=== Data shown ===
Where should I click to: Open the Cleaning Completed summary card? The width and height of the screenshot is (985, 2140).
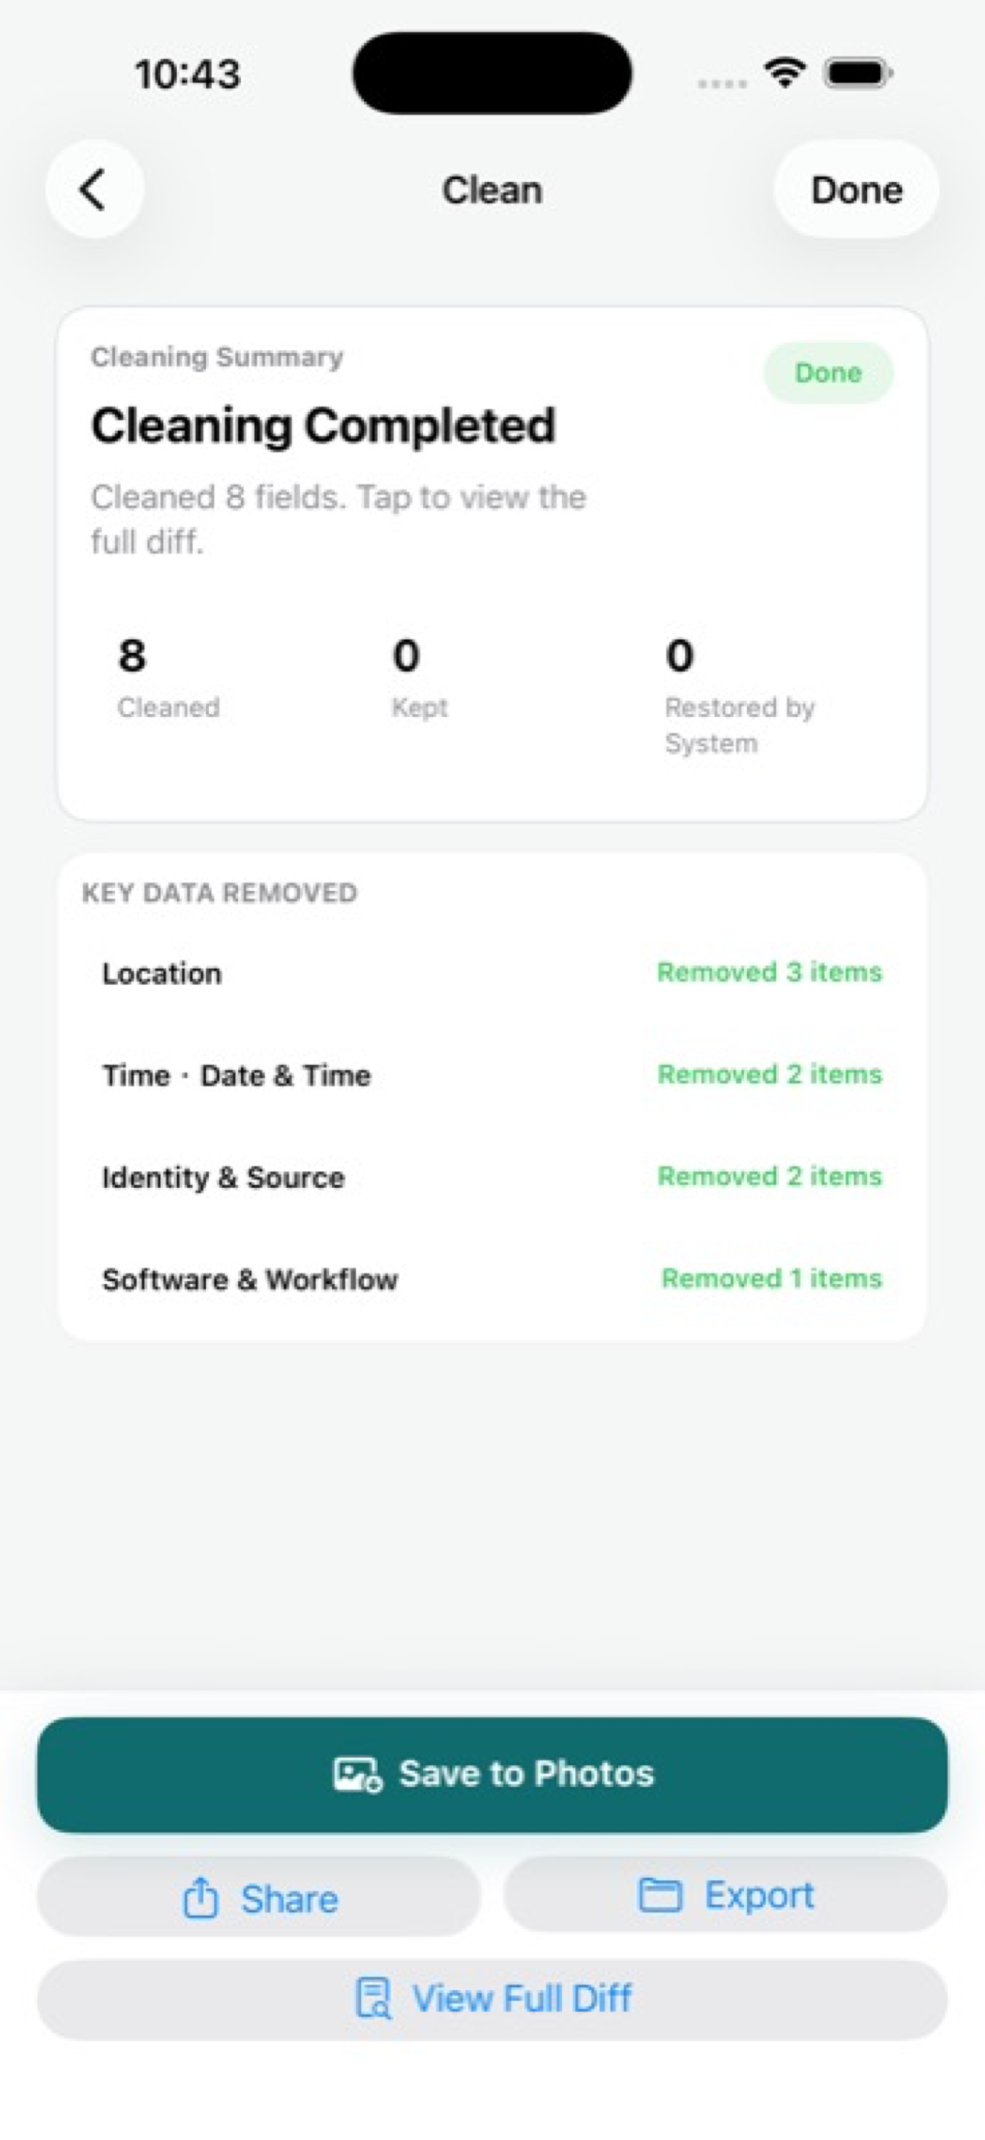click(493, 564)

--

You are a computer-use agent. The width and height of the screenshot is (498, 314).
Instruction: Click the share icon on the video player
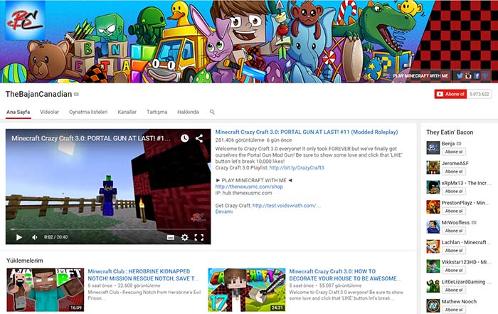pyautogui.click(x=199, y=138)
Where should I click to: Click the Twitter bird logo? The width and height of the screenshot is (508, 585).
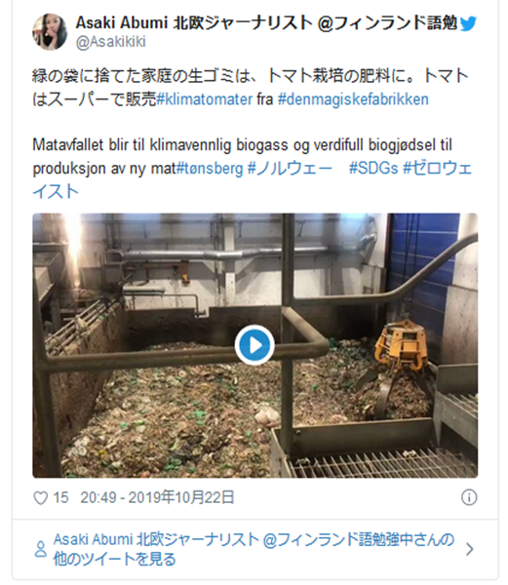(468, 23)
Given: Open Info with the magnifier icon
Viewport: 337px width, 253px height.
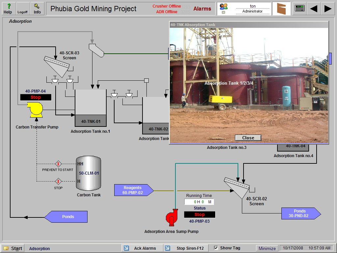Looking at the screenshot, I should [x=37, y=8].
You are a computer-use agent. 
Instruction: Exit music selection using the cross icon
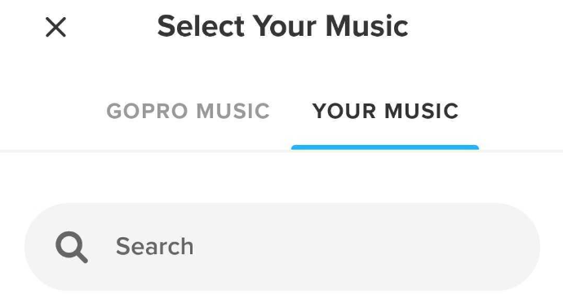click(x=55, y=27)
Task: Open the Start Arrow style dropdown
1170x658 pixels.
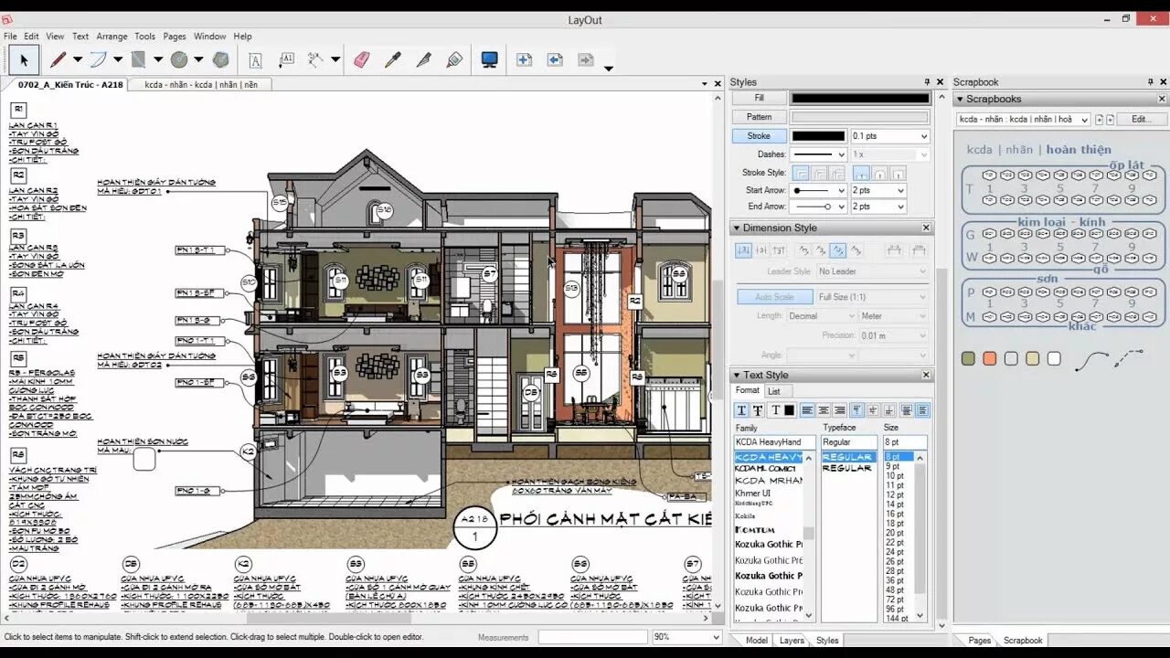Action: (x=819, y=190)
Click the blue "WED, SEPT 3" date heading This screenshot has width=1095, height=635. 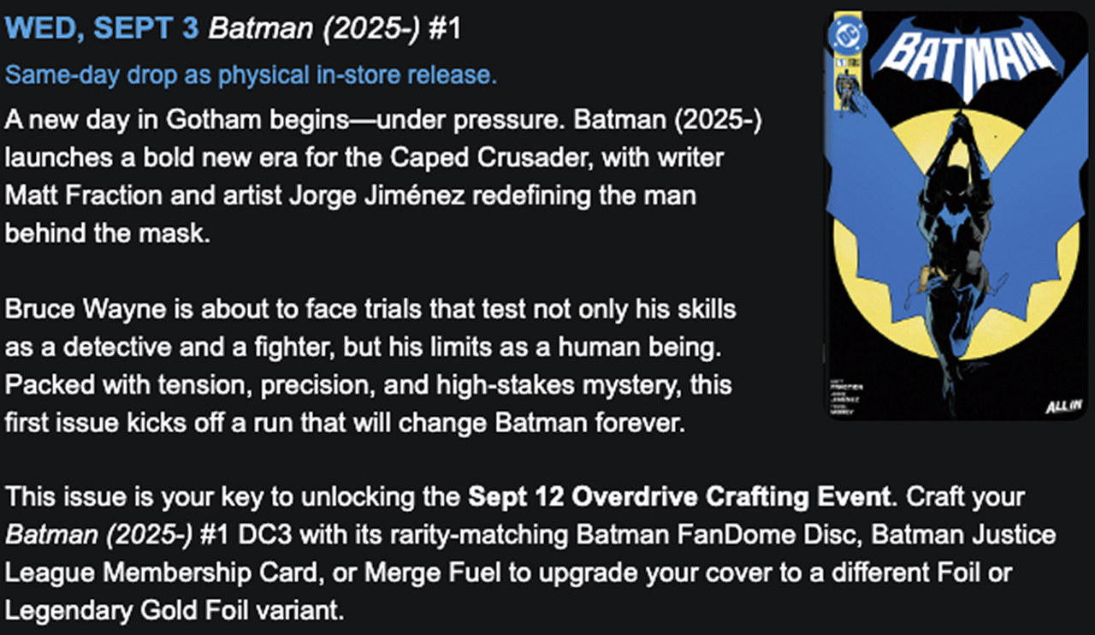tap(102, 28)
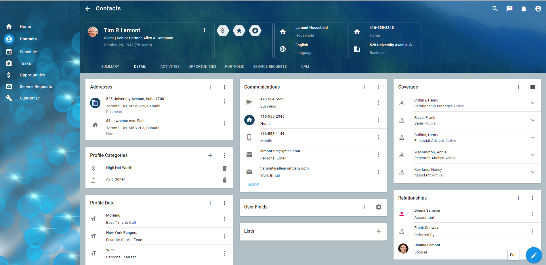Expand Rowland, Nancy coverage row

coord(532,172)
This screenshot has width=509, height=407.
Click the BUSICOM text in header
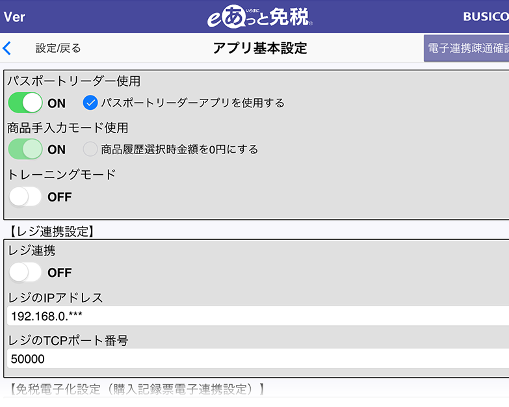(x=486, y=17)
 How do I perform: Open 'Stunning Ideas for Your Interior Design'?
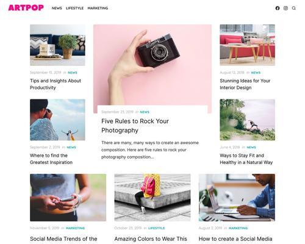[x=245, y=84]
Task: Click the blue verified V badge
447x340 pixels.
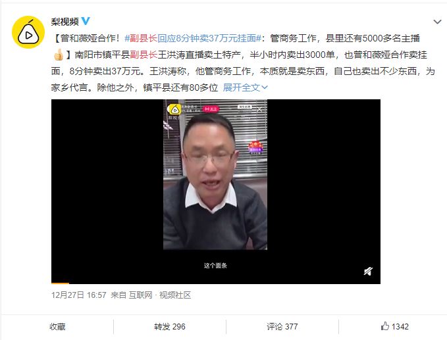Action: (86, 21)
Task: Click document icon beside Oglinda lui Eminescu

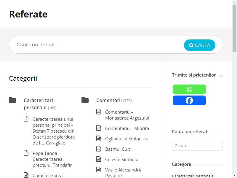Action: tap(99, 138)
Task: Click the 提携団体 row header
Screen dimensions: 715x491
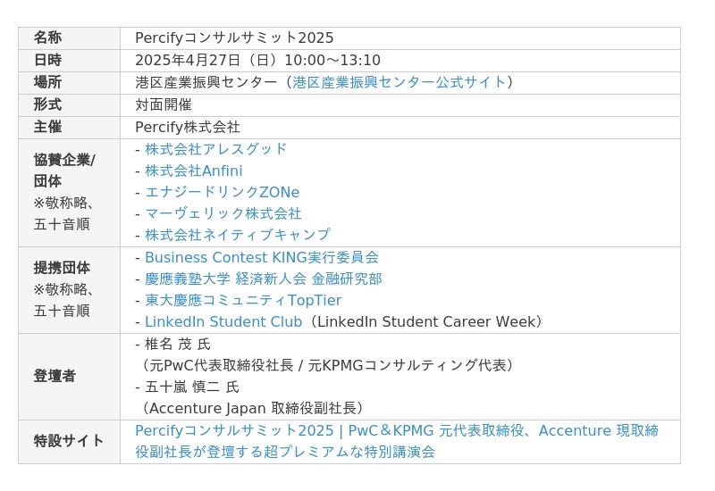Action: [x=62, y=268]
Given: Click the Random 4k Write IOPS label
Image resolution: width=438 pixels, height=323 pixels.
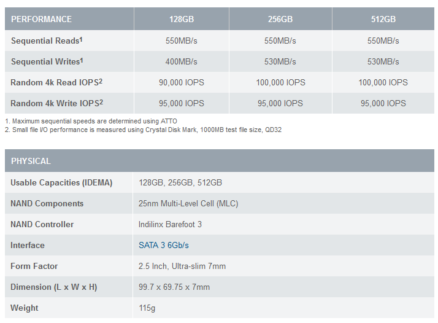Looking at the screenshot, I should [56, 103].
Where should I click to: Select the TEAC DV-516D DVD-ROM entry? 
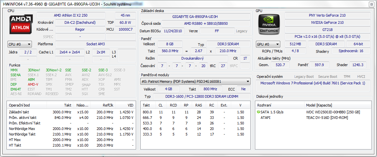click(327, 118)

=== Problem to solve ===
Pull out all lines from the entries above that include the word "computer".

=== Written solution ===
You are a computer-use agent. The width and height of the screenshot is (498, 314).
You are a computer-use agent. 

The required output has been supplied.